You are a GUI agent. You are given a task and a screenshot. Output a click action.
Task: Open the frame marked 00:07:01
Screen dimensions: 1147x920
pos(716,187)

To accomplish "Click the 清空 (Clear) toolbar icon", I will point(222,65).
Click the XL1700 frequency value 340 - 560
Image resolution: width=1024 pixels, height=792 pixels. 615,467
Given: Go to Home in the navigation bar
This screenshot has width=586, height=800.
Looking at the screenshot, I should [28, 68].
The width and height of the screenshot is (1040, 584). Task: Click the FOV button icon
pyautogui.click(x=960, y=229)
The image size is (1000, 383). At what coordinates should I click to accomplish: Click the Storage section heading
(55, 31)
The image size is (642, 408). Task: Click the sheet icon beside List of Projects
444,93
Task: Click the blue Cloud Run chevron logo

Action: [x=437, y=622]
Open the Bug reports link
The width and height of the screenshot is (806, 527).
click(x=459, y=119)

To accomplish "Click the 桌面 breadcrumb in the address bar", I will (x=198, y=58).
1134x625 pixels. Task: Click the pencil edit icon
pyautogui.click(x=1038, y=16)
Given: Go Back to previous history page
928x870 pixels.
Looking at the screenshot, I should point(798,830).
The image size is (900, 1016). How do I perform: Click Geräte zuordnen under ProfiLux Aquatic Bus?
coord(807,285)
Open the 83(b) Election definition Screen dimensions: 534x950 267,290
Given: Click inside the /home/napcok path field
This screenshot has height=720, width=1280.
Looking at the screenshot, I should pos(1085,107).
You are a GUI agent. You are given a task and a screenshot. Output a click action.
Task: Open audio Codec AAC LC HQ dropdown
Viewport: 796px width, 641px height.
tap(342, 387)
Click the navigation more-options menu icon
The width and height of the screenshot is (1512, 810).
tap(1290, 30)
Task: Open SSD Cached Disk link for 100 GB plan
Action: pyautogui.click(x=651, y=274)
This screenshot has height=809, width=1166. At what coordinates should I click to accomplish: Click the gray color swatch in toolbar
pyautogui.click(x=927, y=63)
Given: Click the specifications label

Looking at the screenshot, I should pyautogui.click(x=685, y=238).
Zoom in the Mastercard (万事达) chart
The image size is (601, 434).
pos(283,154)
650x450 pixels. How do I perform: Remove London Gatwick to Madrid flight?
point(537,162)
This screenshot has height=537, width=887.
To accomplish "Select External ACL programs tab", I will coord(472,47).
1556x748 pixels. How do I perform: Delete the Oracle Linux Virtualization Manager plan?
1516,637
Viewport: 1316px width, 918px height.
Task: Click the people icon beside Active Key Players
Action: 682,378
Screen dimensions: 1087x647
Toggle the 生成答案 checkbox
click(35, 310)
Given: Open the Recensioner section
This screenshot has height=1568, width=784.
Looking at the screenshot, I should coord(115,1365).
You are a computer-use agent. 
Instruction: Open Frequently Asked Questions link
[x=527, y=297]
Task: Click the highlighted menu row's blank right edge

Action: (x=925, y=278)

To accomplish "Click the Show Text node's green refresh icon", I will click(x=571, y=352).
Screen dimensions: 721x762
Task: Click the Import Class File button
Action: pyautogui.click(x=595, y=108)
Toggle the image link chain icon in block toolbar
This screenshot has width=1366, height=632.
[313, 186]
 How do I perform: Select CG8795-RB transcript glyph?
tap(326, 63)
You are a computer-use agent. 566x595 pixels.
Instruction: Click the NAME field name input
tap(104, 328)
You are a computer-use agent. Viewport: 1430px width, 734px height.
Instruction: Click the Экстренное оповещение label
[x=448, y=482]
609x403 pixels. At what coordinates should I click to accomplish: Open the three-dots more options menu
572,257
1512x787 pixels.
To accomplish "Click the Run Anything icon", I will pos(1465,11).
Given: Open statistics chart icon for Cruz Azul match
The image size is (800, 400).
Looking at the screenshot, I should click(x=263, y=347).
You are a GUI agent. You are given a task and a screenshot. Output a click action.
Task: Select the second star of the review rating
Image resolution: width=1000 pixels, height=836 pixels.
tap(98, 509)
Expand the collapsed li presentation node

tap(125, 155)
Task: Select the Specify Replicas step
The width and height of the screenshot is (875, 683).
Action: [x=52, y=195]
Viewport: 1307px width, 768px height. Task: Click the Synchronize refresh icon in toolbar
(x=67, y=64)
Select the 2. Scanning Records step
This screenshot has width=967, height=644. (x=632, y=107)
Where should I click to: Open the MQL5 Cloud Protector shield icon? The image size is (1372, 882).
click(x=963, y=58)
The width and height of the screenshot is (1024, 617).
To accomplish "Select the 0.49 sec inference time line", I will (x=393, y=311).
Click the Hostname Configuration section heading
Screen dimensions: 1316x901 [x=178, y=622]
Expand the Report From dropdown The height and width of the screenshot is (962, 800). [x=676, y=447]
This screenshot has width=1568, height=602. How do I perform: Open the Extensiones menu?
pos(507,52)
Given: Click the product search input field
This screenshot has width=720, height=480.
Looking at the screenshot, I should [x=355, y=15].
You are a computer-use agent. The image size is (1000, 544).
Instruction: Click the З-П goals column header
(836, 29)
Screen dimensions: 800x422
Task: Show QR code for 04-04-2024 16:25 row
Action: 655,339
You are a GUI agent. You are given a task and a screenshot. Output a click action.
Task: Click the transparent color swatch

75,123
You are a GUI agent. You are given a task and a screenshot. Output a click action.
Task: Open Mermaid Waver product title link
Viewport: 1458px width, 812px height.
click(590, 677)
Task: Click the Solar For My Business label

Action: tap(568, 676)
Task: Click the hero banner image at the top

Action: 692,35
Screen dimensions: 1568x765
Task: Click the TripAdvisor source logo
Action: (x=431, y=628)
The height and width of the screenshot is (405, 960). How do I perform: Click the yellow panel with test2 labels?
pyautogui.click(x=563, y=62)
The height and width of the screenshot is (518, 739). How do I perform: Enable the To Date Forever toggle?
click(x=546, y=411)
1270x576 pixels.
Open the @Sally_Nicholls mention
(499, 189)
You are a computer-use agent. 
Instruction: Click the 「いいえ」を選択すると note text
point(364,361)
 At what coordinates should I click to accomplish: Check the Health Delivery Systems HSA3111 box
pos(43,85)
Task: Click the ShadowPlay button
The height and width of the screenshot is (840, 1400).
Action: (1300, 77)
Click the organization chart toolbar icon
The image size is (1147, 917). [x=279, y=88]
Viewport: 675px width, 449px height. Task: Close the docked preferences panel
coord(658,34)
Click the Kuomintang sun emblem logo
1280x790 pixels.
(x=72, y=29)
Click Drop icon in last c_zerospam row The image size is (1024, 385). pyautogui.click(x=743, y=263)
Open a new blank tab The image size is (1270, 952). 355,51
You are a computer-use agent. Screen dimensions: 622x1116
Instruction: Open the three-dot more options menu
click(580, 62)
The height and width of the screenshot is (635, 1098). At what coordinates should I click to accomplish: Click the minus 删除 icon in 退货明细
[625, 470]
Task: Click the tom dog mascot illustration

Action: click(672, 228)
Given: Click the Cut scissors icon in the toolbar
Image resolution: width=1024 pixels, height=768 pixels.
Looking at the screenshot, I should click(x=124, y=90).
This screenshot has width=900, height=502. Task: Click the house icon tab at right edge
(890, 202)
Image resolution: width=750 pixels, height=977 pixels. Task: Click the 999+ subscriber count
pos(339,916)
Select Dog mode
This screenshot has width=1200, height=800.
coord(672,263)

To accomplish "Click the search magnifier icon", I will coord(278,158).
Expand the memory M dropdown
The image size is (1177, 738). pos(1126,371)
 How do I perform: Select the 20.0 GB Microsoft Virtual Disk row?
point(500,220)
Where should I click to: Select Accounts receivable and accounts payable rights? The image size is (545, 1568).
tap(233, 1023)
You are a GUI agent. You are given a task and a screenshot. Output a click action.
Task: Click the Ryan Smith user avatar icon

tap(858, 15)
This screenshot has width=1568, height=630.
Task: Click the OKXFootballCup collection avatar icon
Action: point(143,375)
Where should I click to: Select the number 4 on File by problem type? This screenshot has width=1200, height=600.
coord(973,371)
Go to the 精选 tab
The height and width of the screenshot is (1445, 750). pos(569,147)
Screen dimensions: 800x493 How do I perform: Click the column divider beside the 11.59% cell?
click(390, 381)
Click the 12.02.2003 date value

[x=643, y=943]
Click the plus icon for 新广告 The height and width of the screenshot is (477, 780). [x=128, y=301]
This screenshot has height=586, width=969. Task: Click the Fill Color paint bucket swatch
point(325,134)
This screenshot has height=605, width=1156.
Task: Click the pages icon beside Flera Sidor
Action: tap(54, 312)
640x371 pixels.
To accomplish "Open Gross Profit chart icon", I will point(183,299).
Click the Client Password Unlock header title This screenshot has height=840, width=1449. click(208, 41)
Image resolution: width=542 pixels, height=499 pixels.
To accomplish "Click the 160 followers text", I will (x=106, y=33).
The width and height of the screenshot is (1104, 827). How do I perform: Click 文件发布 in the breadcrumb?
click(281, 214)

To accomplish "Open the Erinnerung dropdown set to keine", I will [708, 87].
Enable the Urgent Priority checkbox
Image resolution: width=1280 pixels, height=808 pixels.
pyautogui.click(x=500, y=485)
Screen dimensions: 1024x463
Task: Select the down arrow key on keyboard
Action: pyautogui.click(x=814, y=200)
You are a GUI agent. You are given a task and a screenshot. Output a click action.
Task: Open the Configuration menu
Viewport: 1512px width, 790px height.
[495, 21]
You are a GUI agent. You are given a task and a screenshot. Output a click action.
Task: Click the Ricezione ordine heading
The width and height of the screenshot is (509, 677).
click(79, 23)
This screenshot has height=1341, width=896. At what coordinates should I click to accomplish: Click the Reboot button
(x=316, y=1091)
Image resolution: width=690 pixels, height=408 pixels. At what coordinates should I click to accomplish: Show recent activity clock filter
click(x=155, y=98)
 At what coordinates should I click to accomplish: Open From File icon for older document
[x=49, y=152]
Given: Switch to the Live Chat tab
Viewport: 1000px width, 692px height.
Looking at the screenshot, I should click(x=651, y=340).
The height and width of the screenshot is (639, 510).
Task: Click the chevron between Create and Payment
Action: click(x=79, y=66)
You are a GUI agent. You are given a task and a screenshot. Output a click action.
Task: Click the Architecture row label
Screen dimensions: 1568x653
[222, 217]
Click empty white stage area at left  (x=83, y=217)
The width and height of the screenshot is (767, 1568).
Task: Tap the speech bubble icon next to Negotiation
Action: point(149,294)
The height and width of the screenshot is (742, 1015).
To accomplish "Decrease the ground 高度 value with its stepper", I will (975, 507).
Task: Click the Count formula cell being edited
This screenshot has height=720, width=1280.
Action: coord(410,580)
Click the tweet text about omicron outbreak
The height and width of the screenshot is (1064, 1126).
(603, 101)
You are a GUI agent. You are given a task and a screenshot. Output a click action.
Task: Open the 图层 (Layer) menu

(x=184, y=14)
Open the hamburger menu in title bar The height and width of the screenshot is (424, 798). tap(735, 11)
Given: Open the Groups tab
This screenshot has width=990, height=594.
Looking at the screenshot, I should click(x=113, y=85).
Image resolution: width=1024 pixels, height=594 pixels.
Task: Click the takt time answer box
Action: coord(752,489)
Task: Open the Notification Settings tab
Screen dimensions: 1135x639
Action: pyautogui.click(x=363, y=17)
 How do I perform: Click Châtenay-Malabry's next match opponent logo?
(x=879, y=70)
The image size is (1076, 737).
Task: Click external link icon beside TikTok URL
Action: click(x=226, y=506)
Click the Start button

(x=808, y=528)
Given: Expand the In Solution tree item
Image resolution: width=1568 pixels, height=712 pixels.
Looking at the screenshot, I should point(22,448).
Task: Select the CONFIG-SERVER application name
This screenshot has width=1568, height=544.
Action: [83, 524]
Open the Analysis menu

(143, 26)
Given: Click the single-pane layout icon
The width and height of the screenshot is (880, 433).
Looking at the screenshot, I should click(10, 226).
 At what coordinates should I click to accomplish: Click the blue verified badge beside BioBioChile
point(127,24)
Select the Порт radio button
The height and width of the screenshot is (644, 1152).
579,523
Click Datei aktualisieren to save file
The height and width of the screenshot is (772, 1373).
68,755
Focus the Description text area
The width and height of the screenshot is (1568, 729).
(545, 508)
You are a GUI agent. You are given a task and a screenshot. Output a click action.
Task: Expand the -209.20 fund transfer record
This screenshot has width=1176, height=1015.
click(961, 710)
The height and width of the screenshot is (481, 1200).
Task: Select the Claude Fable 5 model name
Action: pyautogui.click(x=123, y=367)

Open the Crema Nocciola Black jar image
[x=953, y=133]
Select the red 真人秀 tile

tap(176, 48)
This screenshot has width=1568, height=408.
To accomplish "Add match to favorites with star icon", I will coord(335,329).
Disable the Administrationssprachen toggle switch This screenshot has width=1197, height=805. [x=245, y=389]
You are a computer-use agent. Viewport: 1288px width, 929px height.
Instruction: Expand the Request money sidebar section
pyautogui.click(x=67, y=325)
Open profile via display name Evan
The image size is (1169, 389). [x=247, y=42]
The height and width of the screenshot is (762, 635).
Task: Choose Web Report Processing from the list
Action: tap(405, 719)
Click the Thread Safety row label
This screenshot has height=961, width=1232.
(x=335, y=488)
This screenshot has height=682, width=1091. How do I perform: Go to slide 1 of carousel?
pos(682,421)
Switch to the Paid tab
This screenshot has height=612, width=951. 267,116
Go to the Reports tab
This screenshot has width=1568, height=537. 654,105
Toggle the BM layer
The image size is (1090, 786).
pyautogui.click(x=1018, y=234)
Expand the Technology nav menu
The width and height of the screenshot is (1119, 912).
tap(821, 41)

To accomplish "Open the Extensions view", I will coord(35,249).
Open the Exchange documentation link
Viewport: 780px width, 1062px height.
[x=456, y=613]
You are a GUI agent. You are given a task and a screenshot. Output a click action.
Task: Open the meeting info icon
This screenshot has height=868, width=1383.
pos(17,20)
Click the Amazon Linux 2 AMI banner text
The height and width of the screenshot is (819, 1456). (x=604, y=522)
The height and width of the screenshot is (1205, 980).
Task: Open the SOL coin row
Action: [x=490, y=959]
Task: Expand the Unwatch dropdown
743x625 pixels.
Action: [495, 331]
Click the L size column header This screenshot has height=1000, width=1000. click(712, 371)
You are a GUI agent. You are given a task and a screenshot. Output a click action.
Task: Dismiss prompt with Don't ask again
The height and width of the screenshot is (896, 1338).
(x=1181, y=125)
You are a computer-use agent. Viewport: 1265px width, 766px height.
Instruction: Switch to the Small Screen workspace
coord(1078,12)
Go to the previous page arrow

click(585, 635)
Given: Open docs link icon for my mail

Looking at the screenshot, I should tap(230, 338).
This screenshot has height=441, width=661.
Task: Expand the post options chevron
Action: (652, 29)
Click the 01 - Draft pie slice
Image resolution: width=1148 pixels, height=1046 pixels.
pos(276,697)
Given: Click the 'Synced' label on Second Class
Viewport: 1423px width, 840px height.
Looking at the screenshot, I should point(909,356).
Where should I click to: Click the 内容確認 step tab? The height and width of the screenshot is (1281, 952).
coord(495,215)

What is expected:
Find out how many lines above hold "product". Write only the number.

Answer to this task:
2